Comment une organisation régionale, permettant de réagir très rapidement, peut-elle éventuellement se mettre en place ? Cela pose à nouveau la question du chef de file, du patron. L'armée peut entretenir, en région, un centre d'intervention en hôpital militaire. Le Sénat vient d'ailleurs de publier un excellent rapport sur le service de santé des armées. On voit bien que ses moyens ont largement diminué et qu'il faut les soutenir. Il a fait la preuve de son efficacité et de son savoir-faire sur le terrain opérationnel qui est celui de la métropole. Heureusement qu'il était là...

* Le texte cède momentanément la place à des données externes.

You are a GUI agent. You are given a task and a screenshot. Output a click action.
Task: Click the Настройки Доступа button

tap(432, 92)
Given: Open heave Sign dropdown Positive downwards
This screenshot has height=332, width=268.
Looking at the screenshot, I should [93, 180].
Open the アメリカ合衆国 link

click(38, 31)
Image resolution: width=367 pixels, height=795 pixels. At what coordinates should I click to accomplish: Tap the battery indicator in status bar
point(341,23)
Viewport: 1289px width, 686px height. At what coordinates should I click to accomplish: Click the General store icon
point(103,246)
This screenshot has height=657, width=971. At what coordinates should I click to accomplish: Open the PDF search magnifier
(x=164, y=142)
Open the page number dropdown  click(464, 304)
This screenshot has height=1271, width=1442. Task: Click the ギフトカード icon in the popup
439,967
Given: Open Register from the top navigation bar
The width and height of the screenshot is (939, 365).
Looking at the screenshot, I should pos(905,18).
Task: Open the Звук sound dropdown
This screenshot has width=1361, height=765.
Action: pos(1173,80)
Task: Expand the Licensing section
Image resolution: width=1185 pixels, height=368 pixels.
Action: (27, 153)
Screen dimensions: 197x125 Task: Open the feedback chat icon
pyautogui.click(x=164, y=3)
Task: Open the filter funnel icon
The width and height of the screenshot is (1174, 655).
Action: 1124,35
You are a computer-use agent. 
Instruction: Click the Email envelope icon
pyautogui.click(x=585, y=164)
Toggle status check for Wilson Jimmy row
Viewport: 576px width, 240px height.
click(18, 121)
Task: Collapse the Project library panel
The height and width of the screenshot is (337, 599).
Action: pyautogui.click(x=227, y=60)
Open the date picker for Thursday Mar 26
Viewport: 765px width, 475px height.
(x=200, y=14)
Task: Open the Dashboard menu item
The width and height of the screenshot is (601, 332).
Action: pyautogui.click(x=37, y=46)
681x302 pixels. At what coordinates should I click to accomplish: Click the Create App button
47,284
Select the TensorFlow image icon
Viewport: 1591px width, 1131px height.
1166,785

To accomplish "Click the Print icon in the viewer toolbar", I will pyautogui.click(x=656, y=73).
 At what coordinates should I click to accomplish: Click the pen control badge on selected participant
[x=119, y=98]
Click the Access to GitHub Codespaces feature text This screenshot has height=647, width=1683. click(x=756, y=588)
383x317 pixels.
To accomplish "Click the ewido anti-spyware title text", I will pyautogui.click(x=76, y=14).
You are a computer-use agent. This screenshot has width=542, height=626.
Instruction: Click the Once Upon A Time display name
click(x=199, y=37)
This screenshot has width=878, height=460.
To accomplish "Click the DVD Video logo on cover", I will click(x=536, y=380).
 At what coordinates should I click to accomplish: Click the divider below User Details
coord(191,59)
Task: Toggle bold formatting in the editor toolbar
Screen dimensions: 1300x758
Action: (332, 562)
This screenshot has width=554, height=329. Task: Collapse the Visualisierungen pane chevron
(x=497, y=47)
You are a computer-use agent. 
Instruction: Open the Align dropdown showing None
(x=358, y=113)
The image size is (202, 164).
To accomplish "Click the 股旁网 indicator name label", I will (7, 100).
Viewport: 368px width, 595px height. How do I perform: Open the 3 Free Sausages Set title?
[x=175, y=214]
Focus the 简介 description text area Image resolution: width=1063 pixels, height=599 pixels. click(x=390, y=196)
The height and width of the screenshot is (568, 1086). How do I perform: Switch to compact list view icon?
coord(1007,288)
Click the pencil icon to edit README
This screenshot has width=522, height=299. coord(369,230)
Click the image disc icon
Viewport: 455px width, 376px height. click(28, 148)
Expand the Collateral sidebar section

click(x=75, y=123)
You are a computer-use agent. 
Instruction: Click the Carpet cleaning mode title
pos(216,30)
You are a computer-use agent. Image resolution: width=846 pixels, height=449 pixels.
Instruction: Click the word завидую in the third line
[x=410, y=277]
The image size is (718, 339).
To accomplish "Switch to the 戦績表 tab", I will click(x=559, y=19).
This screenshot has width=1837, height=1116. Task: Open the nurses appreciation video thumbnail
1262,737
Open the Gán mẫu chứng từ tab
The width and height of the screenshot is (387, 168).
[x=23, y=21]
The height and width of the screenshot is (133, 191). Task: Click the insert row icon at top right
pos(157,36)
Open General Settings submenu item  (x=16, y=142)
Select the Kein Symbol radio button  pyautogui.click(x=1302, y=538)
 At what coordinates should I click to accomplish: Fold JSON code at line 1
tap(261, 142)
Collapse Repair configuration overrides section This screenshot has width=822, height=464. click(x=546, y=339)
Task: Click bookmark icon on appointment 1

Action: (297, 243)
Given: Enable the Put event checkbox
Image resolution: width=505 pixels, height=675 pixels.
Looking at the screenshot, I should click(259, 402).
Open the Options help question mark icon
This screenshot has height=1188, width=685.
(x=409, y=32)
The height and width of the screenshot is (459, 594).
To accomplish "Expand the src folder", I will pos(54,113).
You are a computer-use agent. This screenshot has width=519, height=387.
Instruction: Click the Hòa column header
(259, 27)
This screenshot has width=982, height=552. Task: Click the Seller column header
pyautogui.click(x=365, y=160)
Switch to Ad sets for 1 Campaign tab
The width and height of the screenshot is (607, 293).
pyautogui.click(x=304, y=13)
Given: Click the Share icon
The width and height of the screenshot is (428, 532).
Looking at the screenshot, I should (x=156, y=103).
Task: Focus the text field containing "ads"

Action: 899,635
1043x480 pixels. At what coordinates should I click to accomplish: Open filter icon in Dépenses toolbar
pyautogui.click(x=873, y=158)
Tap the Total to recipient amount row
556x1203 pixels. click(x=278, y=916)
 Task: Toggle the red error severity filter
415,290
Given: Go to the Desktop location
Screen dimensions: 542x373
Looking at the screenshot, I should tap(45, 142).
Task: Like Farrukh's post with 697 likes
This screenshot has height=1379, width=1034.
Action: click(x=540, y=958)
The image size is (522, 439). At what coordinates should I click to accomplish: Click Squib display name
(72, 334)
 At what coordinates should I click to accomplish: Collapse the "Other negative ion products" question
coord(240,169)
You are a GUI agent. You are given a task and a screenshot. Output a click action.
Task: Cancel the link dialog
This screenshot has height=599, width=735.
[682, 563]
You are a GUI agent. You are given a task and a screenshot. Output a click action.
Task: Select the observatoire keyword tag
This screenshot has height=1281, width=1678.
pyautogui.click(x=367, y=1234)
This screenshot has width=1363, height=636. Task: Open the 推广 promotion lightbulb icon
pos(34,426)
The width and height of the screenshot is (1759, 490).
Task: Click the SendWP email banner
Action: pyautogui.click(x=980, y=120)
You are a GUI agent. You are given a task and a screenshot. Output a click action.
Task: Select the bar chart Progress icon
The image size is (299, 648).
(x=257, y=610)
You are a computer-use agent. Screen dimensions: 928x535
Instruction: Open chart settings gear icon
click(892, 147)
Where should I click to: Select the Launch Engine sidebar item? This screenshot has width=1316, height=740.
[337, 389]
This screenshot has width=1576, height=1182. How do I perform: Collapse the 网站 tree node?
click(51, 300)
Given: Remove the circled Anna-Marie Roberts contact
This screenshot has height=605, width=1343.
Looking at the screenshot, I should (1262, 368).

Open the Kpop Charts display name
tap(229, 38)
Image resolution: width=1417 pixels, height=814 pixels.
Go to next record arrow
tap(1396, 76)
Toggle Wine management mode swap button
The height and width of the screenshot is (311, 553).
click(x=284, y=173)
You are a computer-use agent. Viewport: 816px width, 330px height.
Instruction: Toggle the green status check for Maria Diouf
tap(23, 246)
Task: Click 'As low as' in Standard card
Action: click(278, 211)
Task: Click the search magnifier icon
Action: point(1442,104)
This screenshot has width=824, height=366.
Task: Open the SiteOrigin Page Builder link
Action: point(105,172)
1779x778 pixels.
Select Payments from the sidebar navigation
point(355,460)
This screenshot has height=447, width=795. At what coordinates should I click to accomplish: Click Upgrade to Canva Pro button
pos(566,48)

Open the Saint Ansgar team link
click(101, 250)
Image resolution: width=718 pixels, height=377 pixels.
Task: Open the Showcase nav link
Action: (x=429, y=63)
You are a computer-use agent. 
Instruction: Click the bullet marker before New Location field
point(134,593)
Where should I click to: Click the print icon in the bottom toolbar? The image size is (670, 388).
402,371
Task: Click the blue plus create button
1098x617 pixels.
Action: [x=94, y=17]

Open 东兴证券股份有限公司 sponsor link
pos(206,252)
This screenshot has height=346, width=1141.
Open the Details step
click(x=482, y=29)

Pour ce qui concerne la formation, avec la crise sanitaire, bon nombre d'étudiants infirmiers et aides-soignants ont bénéficié d'une fabuleuse master class... Notre région fait partie de celles qui les ont gratifiés financièrement, ce qui était normal.

Mais oui, il faut aujourd'hui changer de paradigme et peut-être s'engager clairement dans un transfert de compétences médicales vers le personnel infirmier, au-delà des pratiques avancées. En période de crise, les infirmiers doivent potentiellement être beaucoup plus présents. Or, aujourd'hui, une infirmière en pratique avancée gagne 50 euros de plus par mois : cela n'encourage pas vraiment les vocations.